God's Grace and Alzheimer's



March 23, 2018. That’s the day I lost my grandmother, my dad’s mother. It was late on a Friday night, when my family got a call from my uncle to get over to the house. When my dad, sister, and I arrived at her house she had already transitioned, in her bed, in the same bedroom where we used to kneel down beside her bed to pray to the Lord. My grandmother was 87. On this day, I was seeking God with one question, “Lord, why today? ” Then I remembered what Paul said to Timothy:
The time of my departure has come(2 Timothy 4:6).
In the Bible, death is never end of existence, but rather, a separation of the soul from the body. It is departure.
November is National Alzheimer’s Disease Awareness Month, a month that was designated by former President Ronald Reagan in 1983. Alzheimer’s was never something I even imagined someone close to me would be diagnosed with, but I lost my grandmother to his horrible disease. Really, I didn't just lose her when she passed, I lost her over the course of her fight against Alzheimer's. My grandmother, who was strong, loving and who'd previously always been very independent, couldn’t be trusted alone anymore. She couldn’t even dress herself or go to the bathroom anymore without supervision. But, it wasn't until she was losing her memory that I started to realize I was slowly losing my grandmother --- she didn’t know who I was, and she wouldn’t remember me when I'd visit. It's like I became a stranger to her, and, in a sense, my grandmother became a stranger to me. 

There is a difference between normal aging and Alzheimer’s disease. When someone forgets their car keys, it can be a part of the aging process. But if someone is unable to recognize loved ones and confuse relationships with family members like my grandmother, it’s a bad sign. For instance, my grandmother would ask me, “Who is you?” and I would answer, “Shanta, your granddaughter.” ..... My grandmother was drifting away. It was devastating for me, but I can't imagine the way my father, aunt, and uncles must have felt, watching their mother of 87 years become increasingly affected by the disease.

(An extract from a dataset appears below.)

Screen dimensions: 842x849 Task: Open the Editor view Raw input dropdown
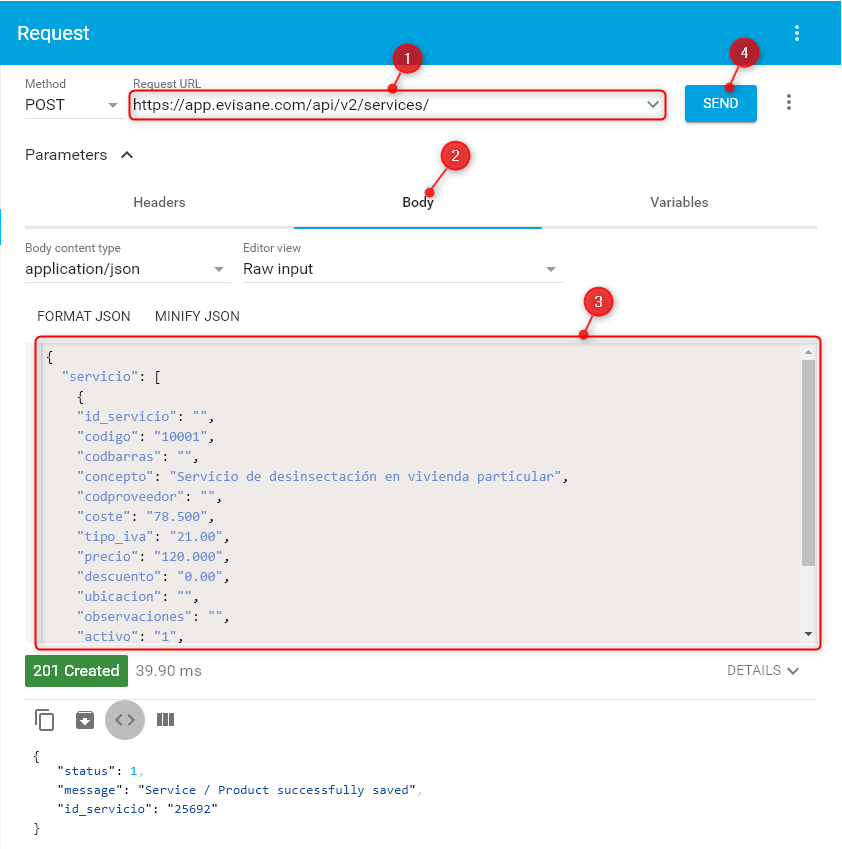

Since my grandmother's passing, and, in the spirit of National Alzheimer’s Disease Awareness I have learned a few things from losing a loved one with Alzheimer’s that I felt important to share.

First, if you are a Christian who knows or loves someone with Alzheimer’s, having family support devoted to caring for loved ones with this can make all the difference in the world. Quite honestly, my grandmother had plenty of support, from her children, grandchildren, and the church. However, my grandmother's only daughter, my auntie Jean was her primary caregiver. The kind of love that her children gave her was selfless.

Also, spend as much time with your loved ones all that you can before the disease gets worse. Study the disease; know what is going to happen; and make memories while you can. I will never be able to walk into my grandmother’s home and be greeted by her loving embrace. We will never sing to her on her birthday November 15th, as we have done every year, and we will never visit her house for holidays and random gatherings where we’d find our usual spots in the living room or den and see my grandmother, sitting in her usual chair. We had many special moments and I have several pictures from all of our good times to remember her by, too. These thoughts alone are enough to bring tears to my eyes, but the bottom line is that she is still very much alive.

"For me, living is Christ and dying is gain… I am hard pressed between the two: my desire is to depart and be with Christ, for that is far better…" (Phil 1:21, 23 NRSV).

No matter what my grandmother's life might have looked like with Alzheimer’s disease, I knew that it was not the end for her --- and I was amazed at how God showed his GRACE. My grandmother may have not remembered familiar people, places, or things, but she remembered GOD, and nothing separated her from the love of God, not even Alzheimer’s.  

Grandmother, I miss you so much and I thank you for shaping me into the Christian woman I am today.